Here's a basic example:
corners = cv2.goodFeaturesToTrack(old_gray, mask=None, **feature_params)
new_corners, status, errors = cv2.calcOpticalFlowPyrLK(old_gray, frame_gray, corners, None, **lk_params)
Part 9: Real-Time Object Tracking
Building a Real-Time Object Tracking System
After understanding the basics of object detection and various tracking algorithms, let's combine these concepts to build a real-time object tracking system.
Steps to Build the System
-
Initialize Webcam: Use OpenCV's
VideoCapture
function to initialize the webcam. - Object Detection: Use contour detection or any other object detection algorithm to identify the object you want to track.
- Object Tracking: Use Mean-Shift, KLT, or any other tracking algorithm to track the object in real-time.
- Display Tracking: Draw a bounding box or contour around the object being tracked to visualize the tracking process.
Here's a skeleton code to get you started:
import cv2
import numpy as np
cap = cv2.VideoCapture(0)
r, h, c, w = 200, 20, 300, 20 # simply hardcoded the values
track_window = (c, r, w, h)
while True:
ret, frame = cap.read()
gray = cv2.cvtColor(frame, cv2.COLOR_BGR2GRAY)
_, thresh = cv2.threshold(gray, 127, 255, cv2.THRESH_BINARY)
contours, _ = cv2.findContours(thresh, cv2.RETR_TREE, cv2.CHAIN_APPROX_SIMPLE)
if len(contours) != 0:
largest_contour = max(contours, key = cv2.contourArea)
x, y, w, h = cv2.boundingRect(largest_contour)
cv2.rectangle(frame, (x, y), (x+w, y+h), (0, 255, 0), 2)
track_window = (x, y, w, h)
roi = frame[y:y+h, x:x+w]
hsv_roi = cv2.cvtColor(roi, cv2.COLOR_BGR2HSV)

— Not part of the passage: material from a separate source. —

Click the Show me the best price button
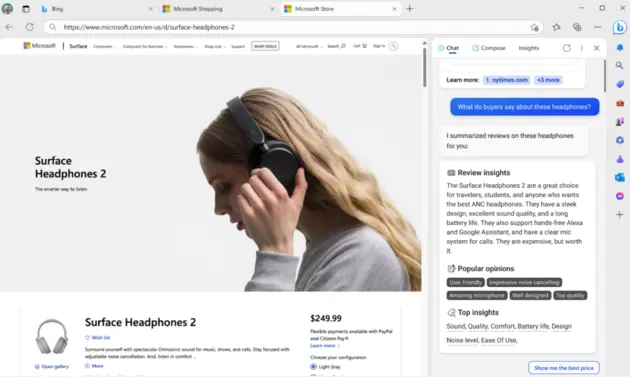This screenshot has height=377, width=630. coord(564,368)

mask = cv2.inRange(hsv_roi, np.array((0., 60., 32.)), np.array((180., 255., 255.)))
roi_hist = cv2.calcHist([hsv_roi], [0], mask, [180], [0, 180])
cv2.normalize(roi_hist, roi_hist, 0, 255, cv2.NORM_MINMAX)
term_crit = (cv2.TERM_CRITERIA_EPS | cv2.TERM_CRITERIA_COUNT, 10, 1)
ret, track_window = cv2.meanShift(thresh, track_window, term_crit)
x, y, w, h = track_window
cv2.rectangle(frame, (x, y), (x+w, y+h), (255, 0, 0), 2)
cv2.imshow('Object Tracking', frame)
if cv2.waitKey(1) & 0xFF == ord('q'):
break
cap.release()
cv2.destroyAllWindows()
Conclusion
In this article, we've explored the fascinating world of object detection and tracking. We started with basic object detection techniques like contour detection and then moved on to more advanced tracking algorithms like Mean-Shift and KLT. Finally, we combined these concepts to build a real-time object tracking system. This knowledge will serve as a strong foundation for more complex computer vision projects you may undertake in the future. Happy coding!